> **EXERCISE GOAL**
Across all entries below, how many lines include "width"? Only the number, please.

> **SOURCE RECORDS**
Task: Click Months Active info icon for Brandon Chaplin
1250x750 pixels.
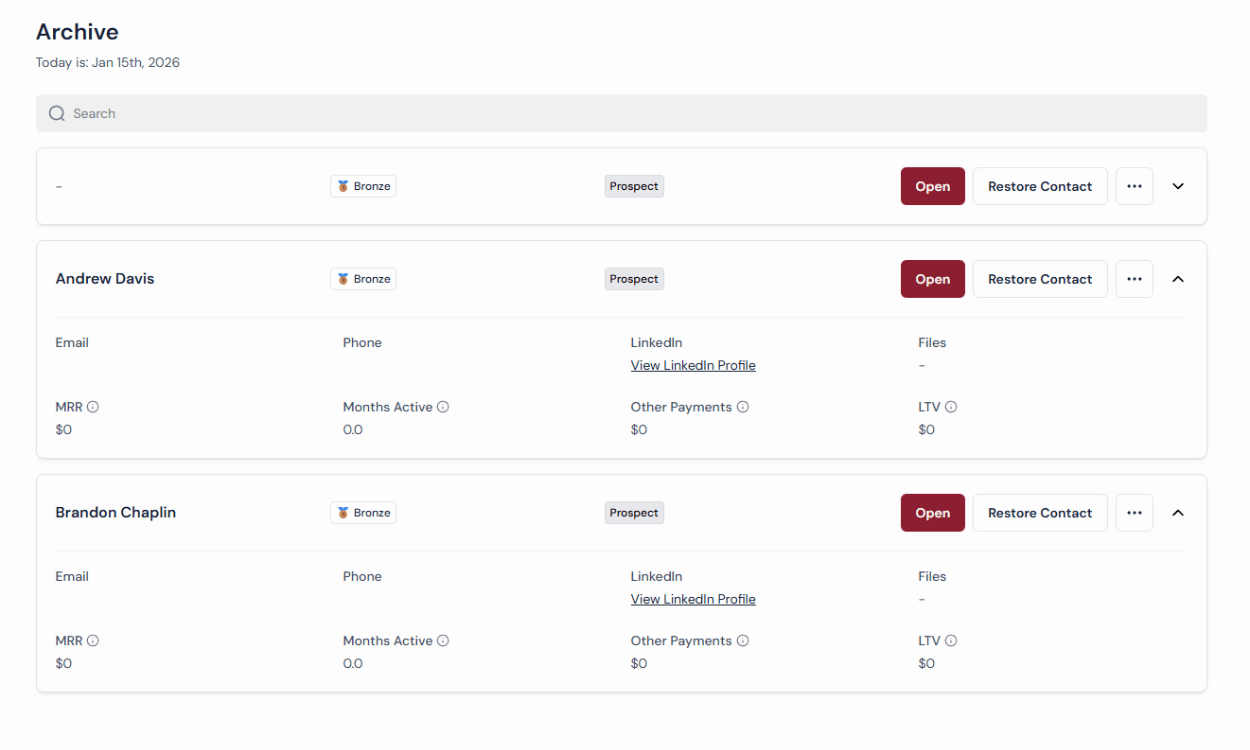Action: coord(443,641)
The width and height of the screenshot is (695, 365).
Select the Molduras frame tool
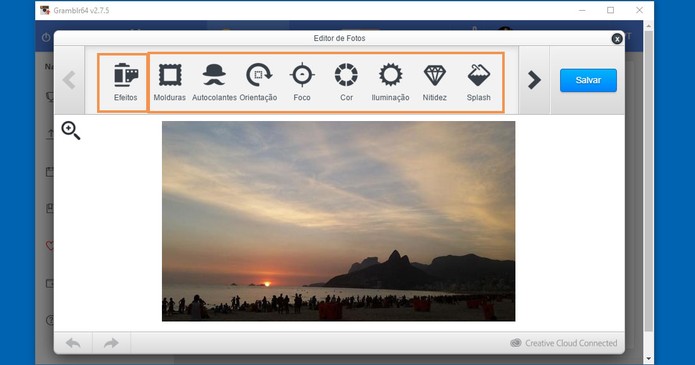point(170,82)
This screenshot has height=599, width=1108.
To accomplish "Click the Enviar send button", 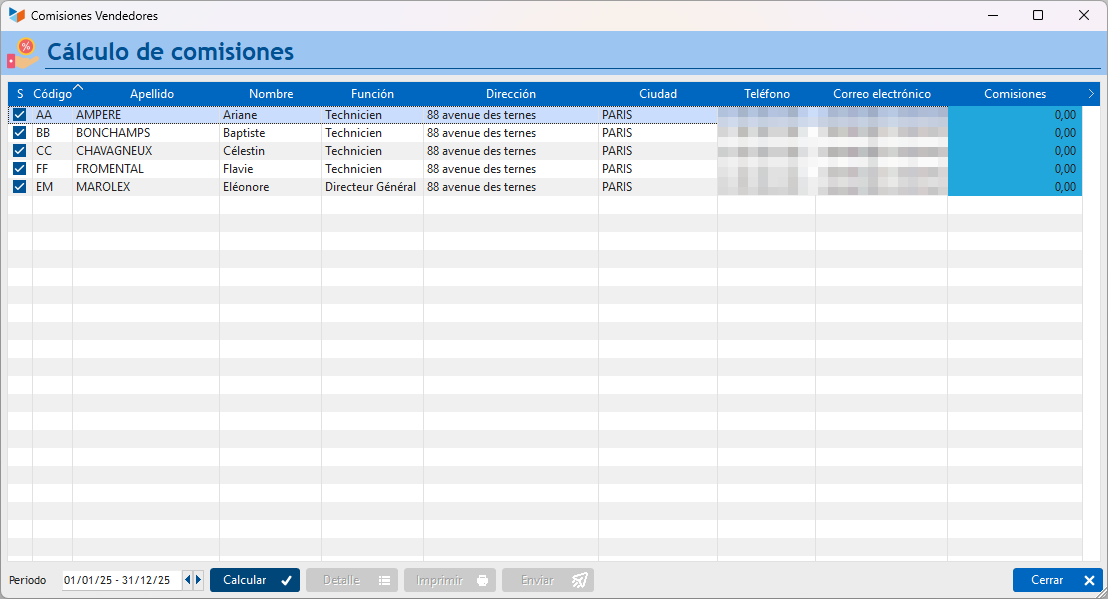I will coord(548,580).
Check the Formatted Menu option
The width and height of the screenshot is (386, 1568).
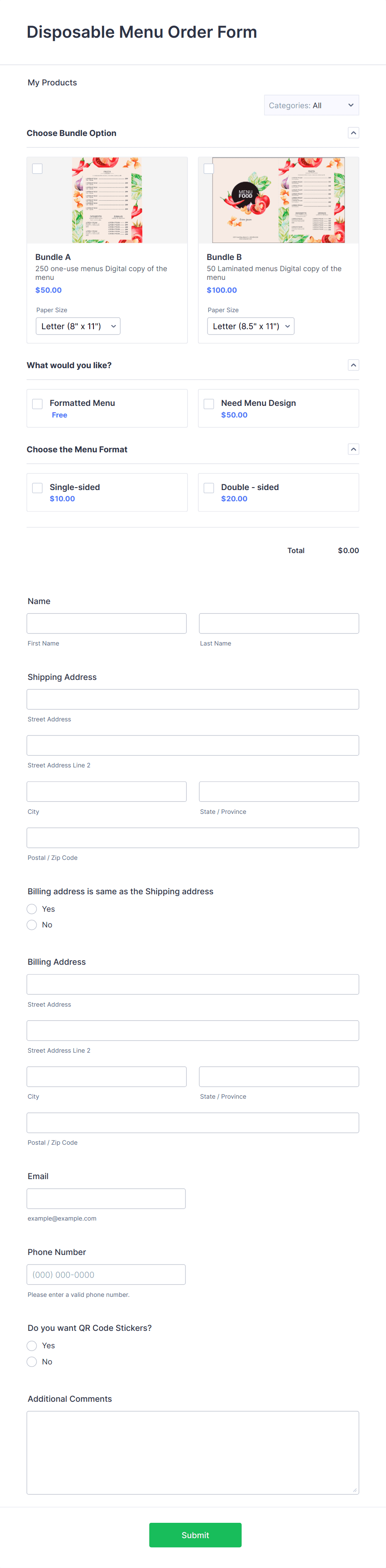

> **SOLUTION**
3